– Presentation and Discussion with Two Leading Neuromuscular Disease Experts –
– Data from DYNE-101 ACHIEVE and DYNE-251 DELIVER Clinical Trials Anticipated in the Second Half of 2023 –
– Refined Focus on Lead Clinical Programs Extending Cash Runway Through 2024 –
WALTHAM, Mass., Sept. 12, 2022 (GLOBE NEWSWIRE) — Dyne Therapeutics, Inc. (NASDAQ:DYN), a clinical-stage muscle disease company focused on advancing innovative life-transforming therapeutics for people living with genetically driven diseases, today hosts a virtual event, “Spotlight on the Clinic,” highlighting its clinical programs, DYNE-101 in myotonic dystrophy type 1 (DM1) and DYNE-251 in Duchenne muscular dystrophy (DMD) from 7:30-9:00 a.m.
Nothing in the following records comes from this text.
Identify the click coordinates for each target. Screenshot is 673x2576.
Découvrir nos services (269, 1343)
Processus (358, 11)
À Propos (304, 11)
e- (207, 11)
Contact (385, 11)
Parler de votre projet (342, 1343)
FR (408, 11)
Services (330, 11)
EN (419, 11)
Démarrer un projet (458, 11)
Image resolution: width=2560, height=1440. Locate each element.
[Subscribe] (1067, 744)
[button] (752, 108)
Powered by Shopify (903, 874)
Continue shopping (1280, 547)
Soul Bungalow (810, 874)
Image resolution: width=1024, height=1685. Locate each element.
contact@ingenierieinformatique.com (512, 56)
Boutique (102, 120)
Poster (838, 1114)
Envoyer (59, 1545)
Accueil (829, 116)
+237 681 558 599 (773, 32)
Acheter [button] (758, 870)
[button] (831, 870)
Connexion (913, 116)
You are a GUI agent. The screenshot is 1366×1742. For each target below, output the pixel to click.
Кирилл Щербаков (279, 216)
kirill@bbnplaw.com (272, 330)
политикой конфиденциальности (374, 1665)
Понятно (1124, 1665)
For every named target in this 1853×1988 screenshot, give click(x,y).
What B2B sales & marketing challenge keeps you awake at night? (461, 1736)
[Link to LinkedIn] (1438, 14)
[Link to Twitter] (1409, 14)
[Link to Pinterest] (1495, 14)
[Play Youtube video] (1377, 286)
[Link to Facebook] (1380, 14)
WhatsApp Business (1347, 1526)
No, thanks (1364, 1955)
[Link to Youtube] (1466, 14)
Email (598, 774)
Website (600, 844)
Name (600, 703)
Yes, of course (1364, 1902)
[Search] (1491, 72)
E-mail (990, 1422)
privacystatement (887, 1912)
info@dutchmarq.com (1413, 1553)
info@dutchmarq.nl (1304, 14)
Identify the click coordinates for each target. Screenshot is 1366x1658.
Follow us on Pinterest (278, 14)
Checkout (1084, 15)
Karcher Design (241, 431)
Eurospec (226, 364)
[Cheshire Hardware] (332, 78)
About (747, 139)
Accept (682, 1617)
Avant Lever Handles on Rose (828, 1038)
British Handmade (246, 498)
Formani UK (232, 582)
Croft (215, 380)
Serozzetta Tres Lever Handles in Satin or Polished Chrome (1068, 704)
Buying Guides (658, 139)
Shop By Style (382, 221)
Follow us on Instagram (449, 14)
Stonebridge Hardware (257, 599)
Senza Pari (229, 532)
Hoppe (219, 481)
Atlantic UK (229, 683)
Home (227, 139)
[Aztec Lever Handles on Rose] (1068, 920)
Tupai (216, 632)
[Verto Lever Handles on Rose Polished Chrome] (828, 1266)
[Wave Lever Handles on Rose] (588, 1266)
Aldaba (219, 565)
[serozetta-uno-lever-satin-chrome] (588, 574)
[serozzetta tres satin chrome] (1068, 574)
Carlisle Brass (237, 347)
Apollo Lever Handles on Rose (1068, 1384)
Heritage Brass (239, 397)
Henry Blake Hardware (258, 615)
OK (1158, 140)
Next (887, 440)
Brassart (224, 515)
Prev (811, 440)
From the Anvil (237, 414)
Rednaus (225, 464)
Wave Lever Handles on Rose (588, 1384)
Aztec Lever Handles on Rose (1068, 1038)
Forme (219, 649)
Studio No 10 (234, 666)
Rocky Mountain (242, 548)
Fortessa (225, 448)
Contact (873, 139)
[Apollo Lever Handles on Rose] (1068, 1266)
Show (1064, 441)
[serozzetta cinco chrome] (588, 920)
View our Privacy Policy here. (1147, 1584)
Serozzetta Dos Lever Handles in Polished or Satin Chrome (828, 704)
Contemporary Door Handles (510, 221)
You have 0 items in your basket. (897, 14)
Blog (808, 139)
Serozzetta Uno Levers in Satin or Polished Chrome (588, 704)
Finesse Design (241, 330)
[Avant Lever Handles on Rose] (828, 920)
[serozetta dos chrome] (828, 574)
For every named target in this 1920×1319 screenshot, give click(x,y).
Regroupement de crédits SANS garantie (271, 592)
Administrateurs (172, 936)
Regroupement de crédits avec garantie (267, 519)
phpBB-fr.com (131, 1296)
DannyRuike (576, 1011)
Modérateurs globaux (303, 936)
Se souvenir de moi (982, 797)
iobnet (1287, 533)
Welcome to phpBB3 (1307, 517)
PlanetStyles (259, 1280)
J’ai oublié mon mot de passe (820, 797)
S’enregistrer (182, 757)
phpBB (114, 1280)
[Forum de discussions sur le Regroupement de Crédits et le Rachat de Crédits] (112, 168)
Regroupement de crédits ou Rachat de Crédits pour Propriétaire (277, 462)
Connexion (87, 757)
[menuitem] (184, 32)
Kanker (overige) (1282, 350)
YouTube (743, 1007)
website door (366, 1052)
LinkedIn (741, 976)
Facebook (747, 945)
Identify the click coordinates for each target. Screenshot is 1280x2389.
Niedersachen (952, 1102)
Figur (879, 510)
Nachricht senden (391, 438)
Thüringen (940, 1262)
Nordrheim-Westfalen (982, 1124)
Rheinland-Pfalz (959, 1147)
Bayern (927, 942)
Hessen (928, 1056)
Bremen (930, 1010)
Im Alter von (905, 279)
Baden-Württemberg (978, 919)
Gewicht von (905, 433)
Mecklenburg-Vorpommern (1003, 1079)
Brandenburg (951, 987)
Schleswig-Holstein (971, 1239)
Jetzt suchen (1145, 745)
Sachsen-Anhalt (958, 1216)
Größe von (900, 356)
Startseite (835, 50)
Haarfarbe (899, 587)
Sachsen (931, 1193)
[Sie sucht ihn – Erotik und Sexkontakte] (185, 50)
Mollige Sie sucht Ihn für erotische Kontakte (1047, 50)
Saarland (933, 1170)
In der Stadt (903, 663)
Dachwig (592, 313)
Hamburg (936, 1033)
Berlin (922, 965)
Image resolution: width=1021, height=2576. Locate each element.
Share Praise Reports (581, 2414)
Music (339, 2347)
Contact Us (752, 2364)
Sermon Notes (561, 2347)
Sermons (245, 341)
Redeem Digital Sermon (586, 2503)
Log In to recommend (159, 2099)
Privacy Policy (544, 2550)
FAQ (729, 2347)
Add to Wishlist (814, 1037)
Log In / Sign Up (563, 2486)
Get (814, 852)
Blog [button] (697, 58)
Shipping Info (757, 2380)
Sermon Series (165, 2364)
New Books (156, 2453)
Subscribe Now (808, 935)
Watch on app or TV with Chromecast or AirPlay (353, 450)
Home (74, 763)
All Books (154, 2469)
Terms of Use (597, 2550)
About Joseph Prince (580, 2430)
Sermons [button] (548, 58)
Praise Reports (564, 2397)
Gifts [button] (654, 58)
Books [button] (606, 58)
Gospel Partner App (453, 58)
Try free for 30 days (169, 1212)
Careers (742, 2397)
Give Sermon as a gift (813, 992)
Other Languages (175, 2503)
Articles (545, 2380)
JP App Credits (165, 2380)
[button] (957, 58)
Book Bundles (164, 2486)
ET. Speakers include neuromuscular disease experts, Valeria Sansone, M.D., Ph.D., Clinical and Scientific Director at Clinical Center NeMO; and Professor of Neurology, University of Milan, Richard Finkel, M.D., Director of the Center for Experimental Neurotherapeutics at St. Jude Children’s Research Hospital, as well as members of Dyne’s leadership team. The live virtual event as well as the replay and slide presentation are available at https://investors.dyne-tx.com/events/event-details/dyne-spotlight-clinic-virtual-event.
“With our DYNE-251 and DYNE-101 clinical trials now underway, this is a very exciting time for Dyne and people living with DMD and DM1. DELIVER and ACHIEVE, which are both designed to be registrational trials, are expected to report data in the second half of 2023, including evaluating important biomarkers of dystrophin in DMD and splicing in DM1,” said Joshua Brumm, president and chief executive officer of Dyne. “We are extremely grateful to Drs. Sansone and Finkel for sharing their insights today, including on the unmet needs of their patients and where new therapies have the potential to address diseases with no or limited treatment options.”
In addition to remarks and discussion with the neuromuscular disease experts, the event includes a review of Dyne’s clinical programs and pipeline:
- DELIVER Trial in DMD: Patient dosing is underway in DELIVER, a Phase 1/2 global clinical trial evaluating DYNE-251 for the treatment of DMD mutations amenable to exon 51 skipping. The DELIVER trial consists of a 24-week multiple ascending dose (MAD) randomized, placebo-controlled period, a 24-week open-label extension and a 96-week long-term extension. The trial, which is designed to be registrational, is expected to enroll approximately 46 ambulant and non-ambulant males with DMD who are ages 4 to 16 and have mutations amenable to exon 51 skipping therapy. The primary endpoints are safety, tolerability and change from baseline in dystrophin levels as measured by Western blot. Secondary endpoints include measures of muscle function, exon skipping and pharmacokinetics. Data from the MAD placebo-controlled portion of the DELIVER trial on safety, tolerability and dystrophin are anticipated in the second half of 2023.
- ACHIEVE Trial in DM1 – Dyne has initiated its ACHIEVE trial evaluating DYNE-101 for the treatment of DM1. The ACHIEVE trial is a Phase 1/2 global clinical trial consisting of a 24-week MAD randomized, placebo-controlled period, a 24-week open-label extension and a 96-week long-term extension. The trial, which is designed to be registrational, is expected to enroll approximately 64 adult patients with DM1 who are 18 to 49 years of age. The primary endpoints are safety and tolerability; secondary endpoints include pharmacokinetics and pharmacodynamics, including change from baseline in splicing, as well as measures of muscle strength and function. Data from the MAD placebo-controlled portion of the ACHIEVE trial on safety, tolerability and splicing are anticipated in the second half of 2023.
- Pipeline and Resources: Dyne is prioritizing its focus and resources on its clinical programs, DYNE-101 in DM1 and DYNE-251 in DMD. The Company remains committed to advancing its facioscapulohumeral muscular dystrophy (FSHD) program but is deferring the Investigational New Drug application submission for DYNE-301 originally targeted for the second half of 2022. As a result, Dyne expects its cash runway will be extended through 2024 and plans to provide an update on its FSHD program in 2023.